Pular para o conteúdo principal

Observatório do Milênio

atualizado em 19/11/2020 | 13:48


O Observatório do Milênio de Belo Horizonte é um espaço de produção, análise e disponibilização de informações de natureza urbana, social e econômica, organizado a partir da constituição de uma rede composta por instituições de ensino e pesquisa, órgãos públicos e entidades do terceiro setor e da sociedade civil.

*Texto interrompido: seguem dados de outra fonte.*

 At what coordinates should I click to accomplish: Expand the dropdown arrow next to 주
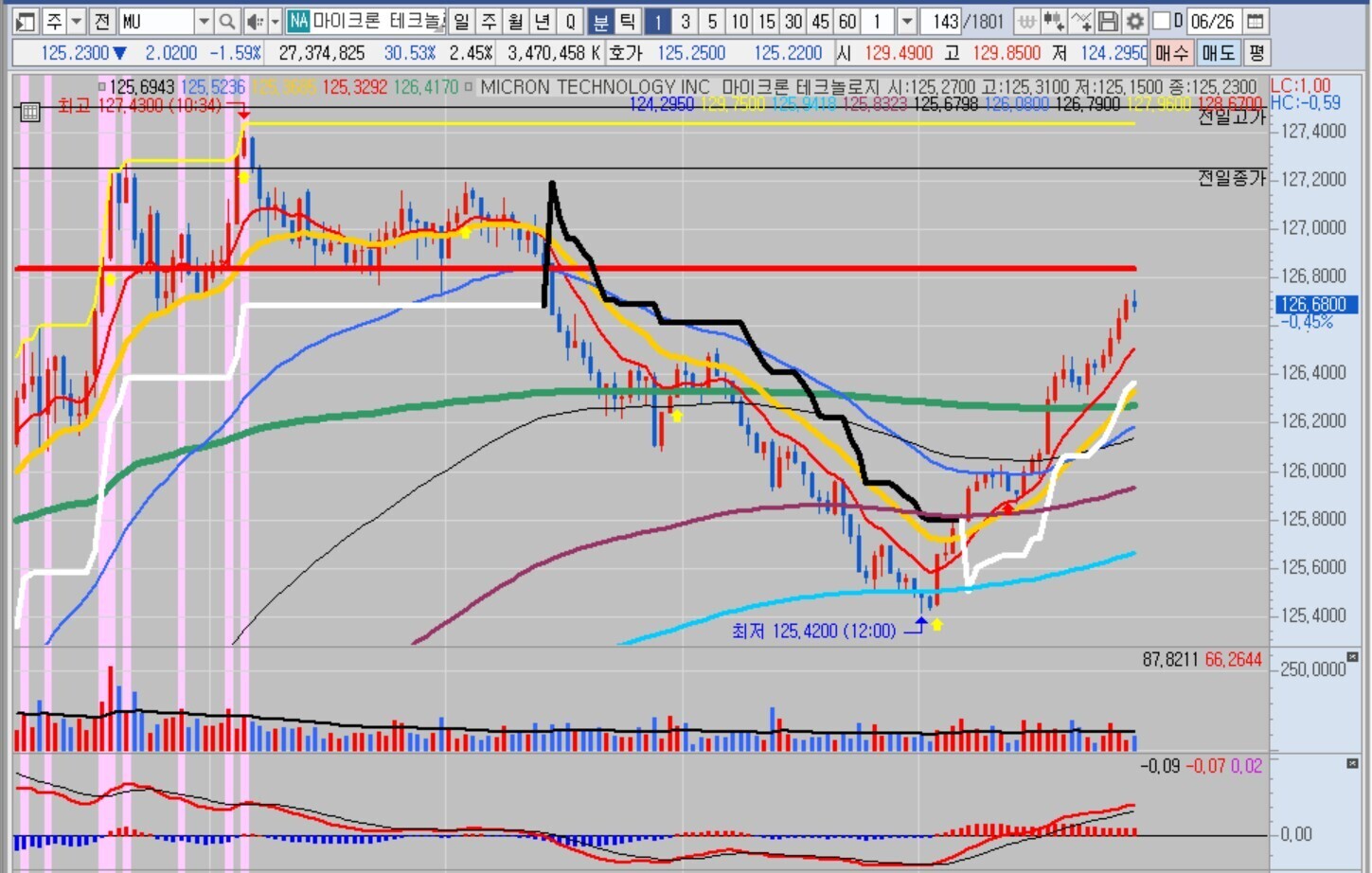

O processo de constituição do Observatório teve início em 2005, a partir de convite da ONU feito a Prefeitura de Belo Horizonte para que a cidade promovesse o monitoramento local dos Objetivos de Desenvolvimento do Milênio (ODM). Em 2008 o Observatório foi formalmente constituído a partir da assinatura do primeiro termo de cooperação técnica entre a PBH e as instituições participantes. Durante esse período, a rede promoveu um conjunto de ações com destaque para a produção bianual de relatórios de acompanhamento da Agenda ODM, a Revista do Observatório do Milênio, a cartilha ODM, além de seminários e oficinas.


Tendo em vista o estabelecimento da Agenda dos Objetivos de Desenvolvimento Sustentável (ODS) pelas Nações Unidas em 2015, e considerando a relevância do protagonismo local para o cumprimento das metas estabelecidas, o Observatório do Milênio deu continuidade às ações de monitoramento local das metas da Agenda Global de desenvolvimento, com vistas a colaborar com o planejamento e monitoramento das políticas públicas locais.


A rede de parceiros produziu, em dezembro de 2018, o primeiro Relatório de Acompanhamento dos ODS de Belo Horizonte, que apresenta o Sistema Local de Monitoramento dos Indicadores ODS. Em 2019, foi publicado o painel de indicadores ODS de Belo Horizonte, com um conjunto de 159 indicadores validados pelos parceiros que serão monitorados até 2030.

 

Sobre o Projeto

Em setembro de 2000, durante a Cúpula do Milênio, realizada em Nova York, 189 países, incluindo o Brasil, assinaram a Declaração do Milênio, pacto global para o enfrentamento da pobreza e a promoção do desenvolvimento econômico e social. O “Pacto do Milênio” tornou-se um marco histórico, resultando em avanços globais muito significativos na redução da pobreza e na melhoria das condições de vida de milhares de pessoas. 


Desde 2005, a cidade de Belo Horizonte assumiu o compromisso com o pacto proposto pelas Nações Unidas. Naquele ano, a Prefeitura recebeu convite da agência ONU-Habitat para realizar o monitoramento local das metas dos 8 Objetivos de Desenvolvimento do Milênio(ODM), por meio do projeto piloto “Localizando os Objetivos do Milênio”. Para tanto, coube à gestão municipal reunir esforços no sentido de produzir um primeiro diagnóstico da cidade em relação às metas propostas, bem como mobilizar outras instituições para elaboração de um plano de ação local.


Em 2008, por meio de um Termo de Cooperação Técnica, foi criado o Observatório do Milênio, composto por instituições públicas, instituições acadêmicas e do terceiro setor que, de modo colaborativo, produz e dissemina dados, indicadores, estudos e demais informações de interesse público.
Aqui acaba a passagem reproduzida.